De même, des créateurs de mode tels que Coco Chanel ont modernisé les vêtements féminins, les libérant des jupes longues et des corsets inconfortables qui ont perdu de leur pertinence dans le monde d'après-guerre.

Le fondateur du fabricant de vêtements de sport Under Armour, l'ancien joueur de football universitaire Kevin Plank, a profité de l'inconfort causé par les maillots de corps en coton moites pour développer des vêtements utilisant des microfibres qui évacuent l'humidité du corps. L’IA peut améliorer ces innovations. Mais en raison de son fonctionnement sous sa forme actuelle, il est peu probable qu’il soit à l’origine de nouveautés.

En termes simples, l’IA est incapable de voir ou de nous montrer le monde d’une nouvelle manière, une lacune que nous avons appelée le « problème de l’IA Chris Rock », inspiré d’une blague du comédien sur la fabrication de balles à un prix prohibitif. En suggérant un remède qui impliquait un « contrôle des balles » plutôt qu'un contrôle des armes à feu pour lutter contre la violence, Rock a fait rire en exploitant l'air du temps culturel et en présentant une solution innovante. Ce faisant, il a également souligné l’absurdité de la situation, quelque chose qui nécessite une perception humaine.

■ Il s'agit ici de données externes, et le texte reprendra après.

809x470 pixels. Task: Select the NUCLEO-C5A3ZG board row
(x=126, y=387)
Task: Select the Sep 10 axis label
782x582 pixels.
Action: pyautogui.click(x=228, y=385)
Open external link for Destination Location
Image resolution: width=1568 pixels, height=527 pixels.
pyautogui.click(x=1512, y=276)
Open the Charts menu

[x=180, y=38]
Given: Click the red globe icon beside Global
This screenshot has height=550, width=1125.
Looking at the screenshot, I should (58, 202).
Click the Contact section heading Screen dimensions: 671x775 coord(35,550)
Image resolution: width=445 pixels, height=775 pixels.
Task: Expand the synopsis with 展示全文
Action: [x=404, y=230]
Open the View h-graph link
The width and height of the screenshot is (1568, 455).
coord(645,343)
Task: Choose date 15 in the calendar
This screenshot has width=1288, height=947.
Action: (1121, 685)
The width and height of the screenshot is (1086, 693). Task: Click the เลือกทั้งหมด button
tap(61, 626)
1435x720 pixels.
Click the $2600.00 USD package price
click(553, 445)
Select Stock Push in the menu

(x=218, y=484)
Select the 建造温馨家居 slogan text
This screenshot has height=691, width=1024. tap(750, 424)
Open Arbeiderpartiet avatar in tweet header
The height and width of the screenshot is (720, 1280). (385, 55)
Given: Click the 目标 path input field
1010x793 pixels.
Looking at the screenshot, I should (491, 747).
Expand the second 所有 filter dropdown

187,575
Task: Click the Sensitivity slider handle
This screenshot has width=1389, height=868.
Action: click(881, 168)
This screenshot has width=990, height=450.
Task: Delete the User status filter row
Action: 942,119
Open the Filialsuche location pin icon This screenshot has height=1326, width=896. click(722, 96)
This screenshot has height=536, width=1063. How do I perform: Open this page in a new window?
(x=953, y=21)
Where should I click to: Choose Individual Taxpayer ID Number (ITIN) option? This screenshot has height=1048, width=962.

L’IA montre ses défauts lorsque ce qui fonctionnait auparavant perd de sa pertinence ou de son pouvoir de résolution de problèmes. Les succès passés de l’IA signifient qu’elle se développera dans des cercles de plus en plus larges, mais cela constitue en soi un piège de confiance que les humains devraient éviter.

Prométhée fut finalement sauvé par Hercule. Aucun dieu de ce type ne se tient dans les coulisses des humains. Cela implique que plus, plutôt que moins, la responsabilité repose sur nos épaules. Cela implique notamment de veiller à ce que nos représentants élus assurent une surveillance réglementaire de l’IA. Après tout, nous ne pouvons pas laisser les technocrates jouer avec le feu à nos dépens.